Da anni in precarie condizioni di salute, nel 2017 la Cassazione aveva confermato la condanna allʼergastolo.

Carlo Maria Maggi, terrorista di estrema destra condannato come mandante della strage di piazza della Loggia, è morto a Venezia all’età di 84 anni. Da anni in precarie condizioni di salute per una neuropatia congenita, Maggi, che per trent’anni ha esercitato come medico all’ospedale geriatrico Giustinian di Venezia, era agli arresti domiciliari dopo la condanna all’ergastolo confermata dalla Cassazione il 20 giugno 2017 per la strage di Brescia.

Responsabile della cellula veneta di Ordine Nuovo, maggi era membro dell’Msi, da cui fu però espulso proprio per i suoi presunti legami con il terrorismo nero. Più volte colpito da un ordine d’arresto, era stato condannato a 12 anni di carcere per reato associativo nel processo per la strage di Peteano (31 maggio 1972) mentre nel 1988 aveva subito una condanna a nove anni per ricostituzione del partito fascista.

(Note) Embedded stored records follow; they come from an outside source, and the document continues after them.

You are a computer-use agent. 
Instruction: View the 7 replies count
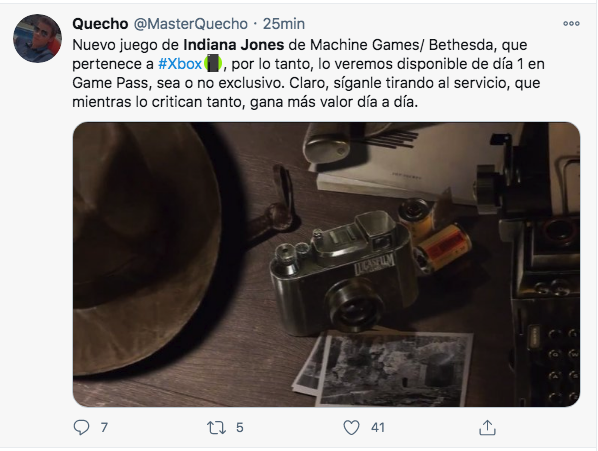pyautogui.click(x=104, y=427)
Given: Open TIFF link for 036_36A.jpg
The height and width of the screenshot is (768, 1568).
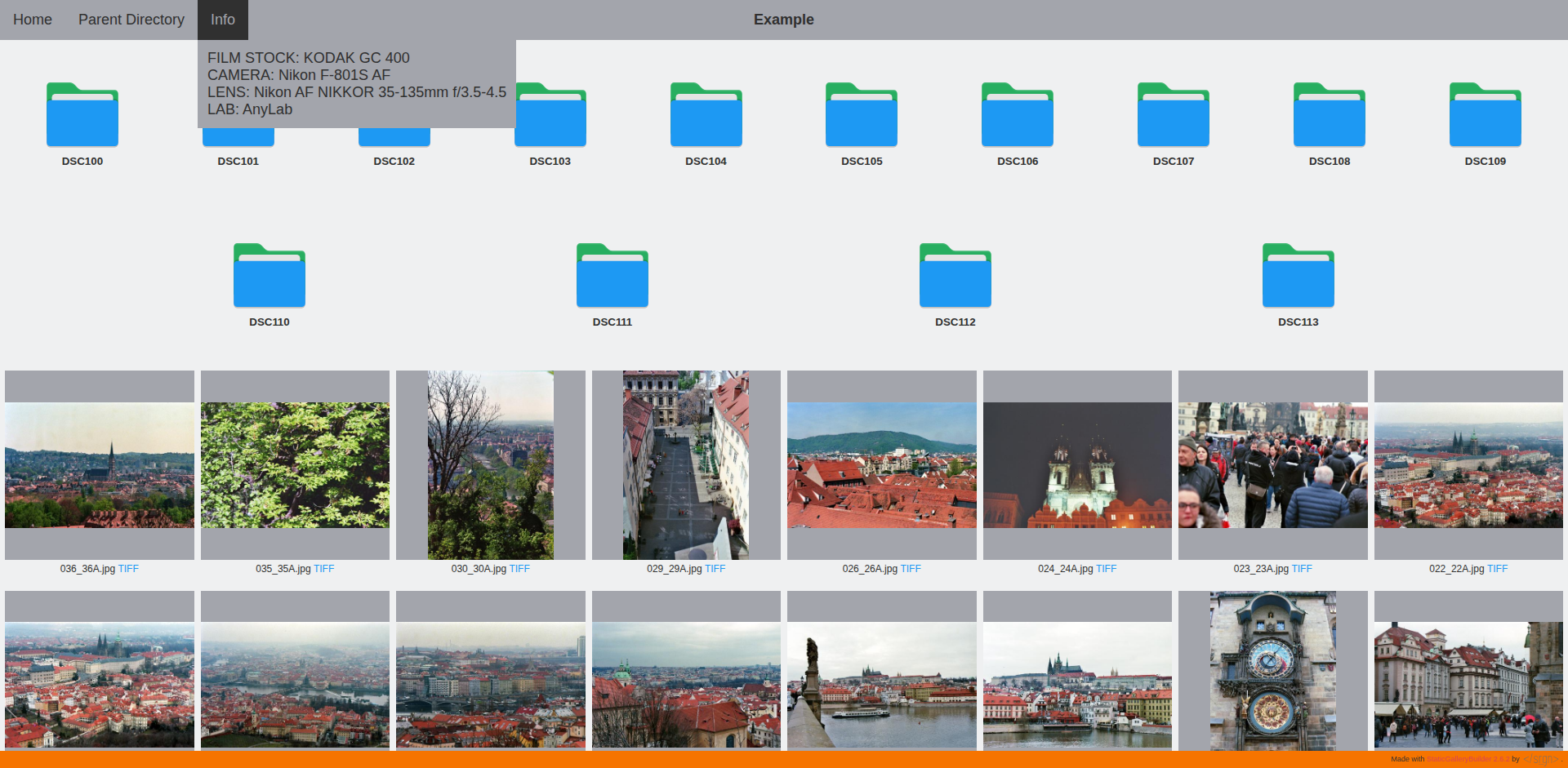Looking at the screenshot, I should [128, 569].
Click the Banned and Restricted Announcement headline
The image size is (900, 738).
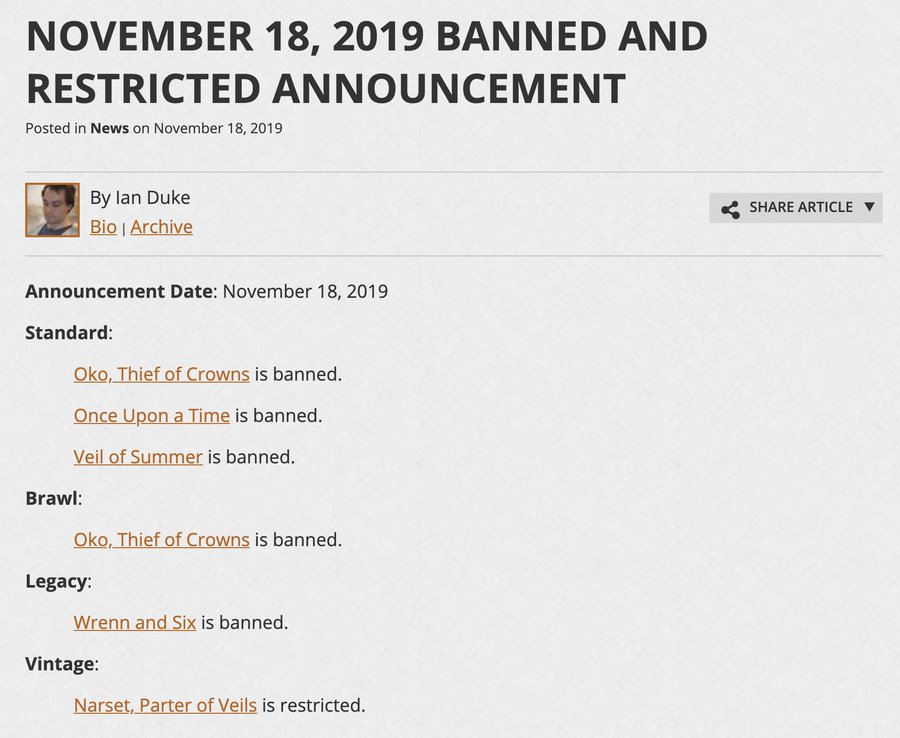366,62
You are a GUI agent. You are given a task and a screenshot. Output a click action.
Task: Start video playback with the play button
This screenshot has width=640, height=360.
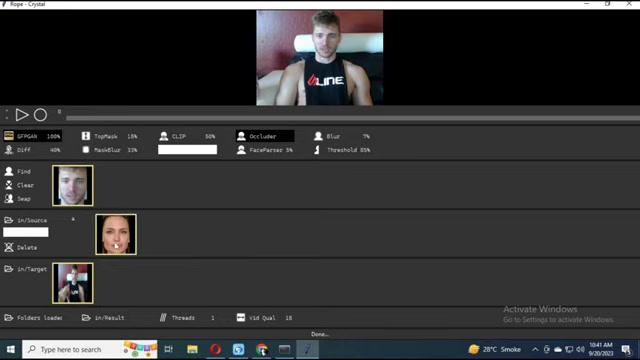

Accusato di essere tra i responsabili della strage di piazza Fontana a Milano (il 12 dicembre 1969) e mandante di quella alla Questura milanese (il 17 maggio 1973), dopo una condanna all’ergastolo in primo grado era stato assolto con sentenza definitiva.

Al contrario, per la strage di piazza della Loggia del 28 maggio 1974 era stato assolto per insufficienza di prove in primo grado nel 2010 e in appello nel 2012, per poi essere successivamente condannato all’ergastolo. Nel 2014, infatti, la Cassazione aveva annullato la sentenza di assoluzione, e nel successivo processo d’appello, nel 2015, era stato condannato all’ergastolo come mandante. La condanna era stata poi confermata definitivamente in Cassazione nel 2017.